WHAT YOU NEED TO DO:
1. Answer these about the Super Bowl calorie article:
(a) How many calories is the average 300-pound lineman estimated to burn during the game?
(b) How many calories will a 180-pound fan burn over the three-plus hours of viewing?
(c) How many pounds of snacks will fans eat in all?
2. Pick up the Super Bowl calorie article after its last sentence and keep writing it.

GIVEN TEXT:
Super Bowl XLI
When the Chips Are Down, Get Some Exercise During Big GameThe Super Bowl is coming. Time to tighten up, close the gaps and hunker down -- on the couch.
Some fans have been in training for months, logging hours on the Barcalounger, moving as little as possible while reaching for Skittles and beer. On Sunday, they'll be going for the burn.
In fact, during the game, as the average 300-pound Indianapolis Colt or Chicago Bear lineman rips through an estimated 4,000 calories, most viewers will burn bupkis. Well, almost bupkis. A standard-issue 180-pound Super Bowl fan will kill off about 265 calories cheering and shuffling around on the couch over the three-plus hours of viewing.
And fans will do all this while pounding down a breathtaking lineup of snacks -- 30 million pounds in all, representing 27 billion calories and 1.8 billion grams of fat, according to the Calorie Control Council in Atlanta, an association for the low-calorie food and beverage industry.

COLLECTED MATERIAL:
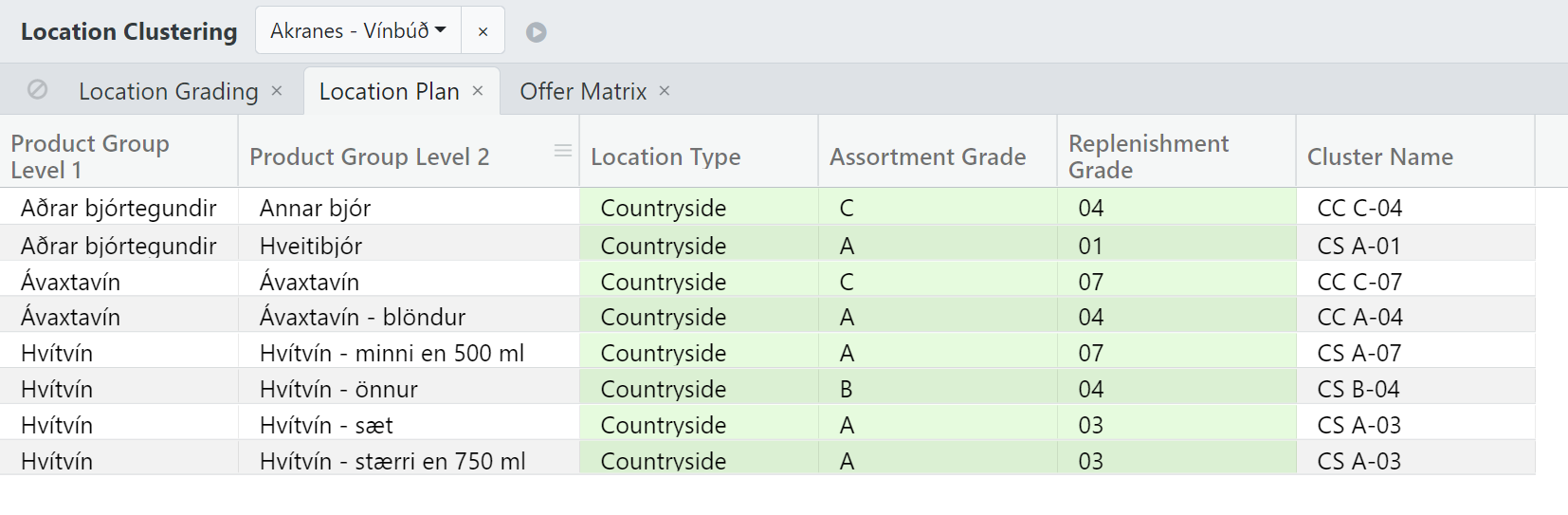
Task: Select the Hveitibjór row cell
Action: pos(311,246)
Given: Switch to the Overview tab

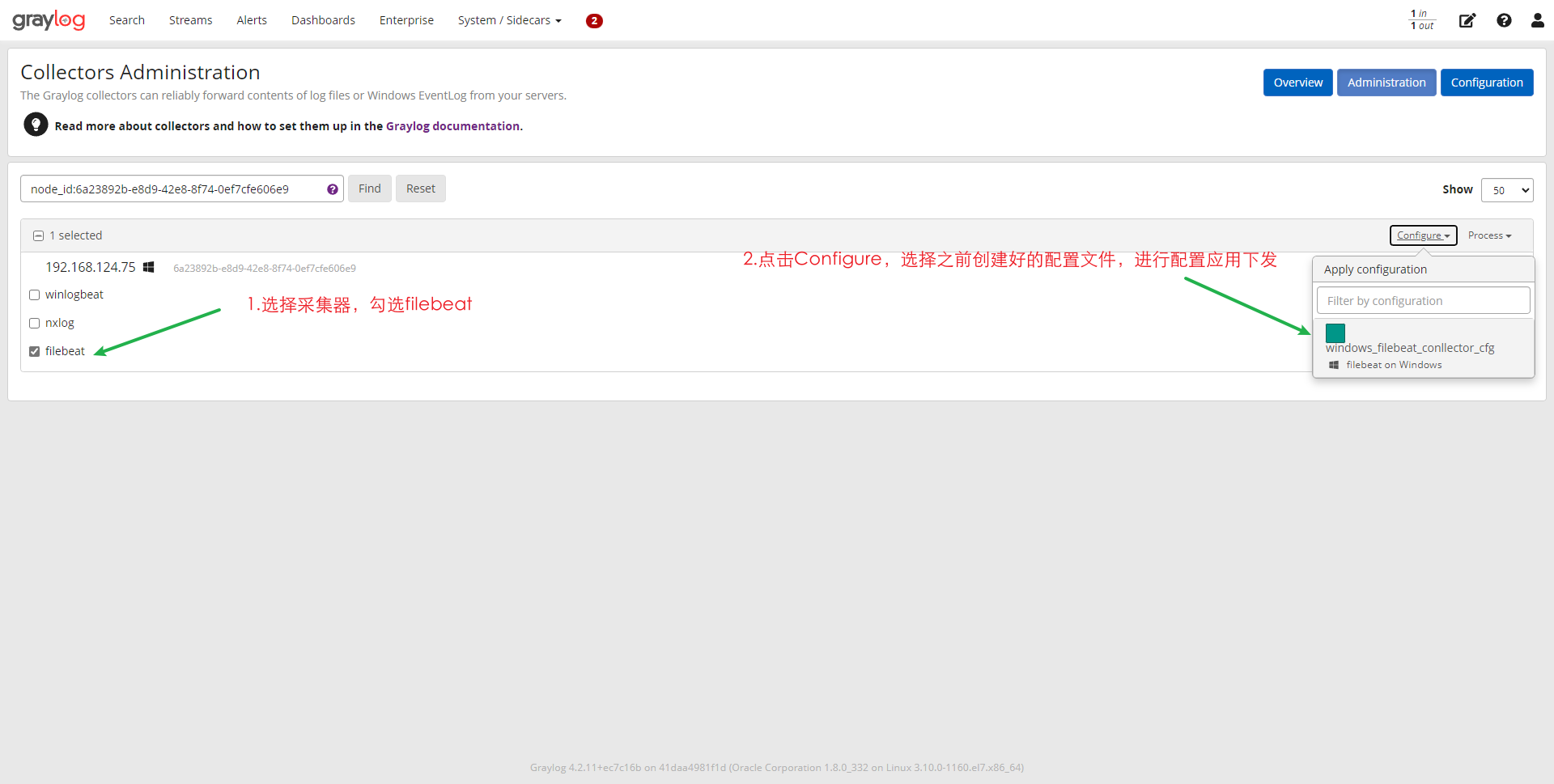Looking at the screenshot, I should pos(1297,83).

ANSWERS TO THE EXERCISE:
1.
(a) About 4,000 calories.
(b) About 265 calories.
(c) 30 million pounds.

2.
Although Super Bowl eating is a team sport, it's individual effort that matters. The average viewer will polish off approximately 50 grams of fat and 1,200 calories in beer, guacamole and other snacks during the game, says Calorie Control Council dietitian Robin Steagall.
For a healthier Super Bowl, trainers and various do-gooder health associations inevitably recommend cutting fat and calories by substituting junk food with low-fat snacks and yada yada yada, but we have a better idea.
During the game -- instead of exercising your constitutional right to eat Doritos from an artfully constructed reclining position -- channel that emotion into carefully crafted, trainer approved Super Bowl exercises.
Outlined below, the officially unsanctioned NFL exercise guide to Pepsi Super Bowl XLI is designed to reduce ailments commonly associated with extended Super Bowl viewing: stomach distention, lumbar atrophy and gluteal enlargement.
When someone says, "It's a blowout," they won't be talking about you.
The early part of the pregame show is an opportunity to stretch. This will prime your muscles for the exercise to come. The pregame show is four hours, so there's no rush.
After stretching, watch the show closely. The exercises are designed to be performed on certain cues -- either plays on the field or comments from the booth.
Here's how it works.
Football fans know that certain events and comments can be predicted during any given Super Bowl. The mere location of the game, held this year at Dolphin Stadium in Miami Gardens, Fla., offers clues to what the pregame show will cover.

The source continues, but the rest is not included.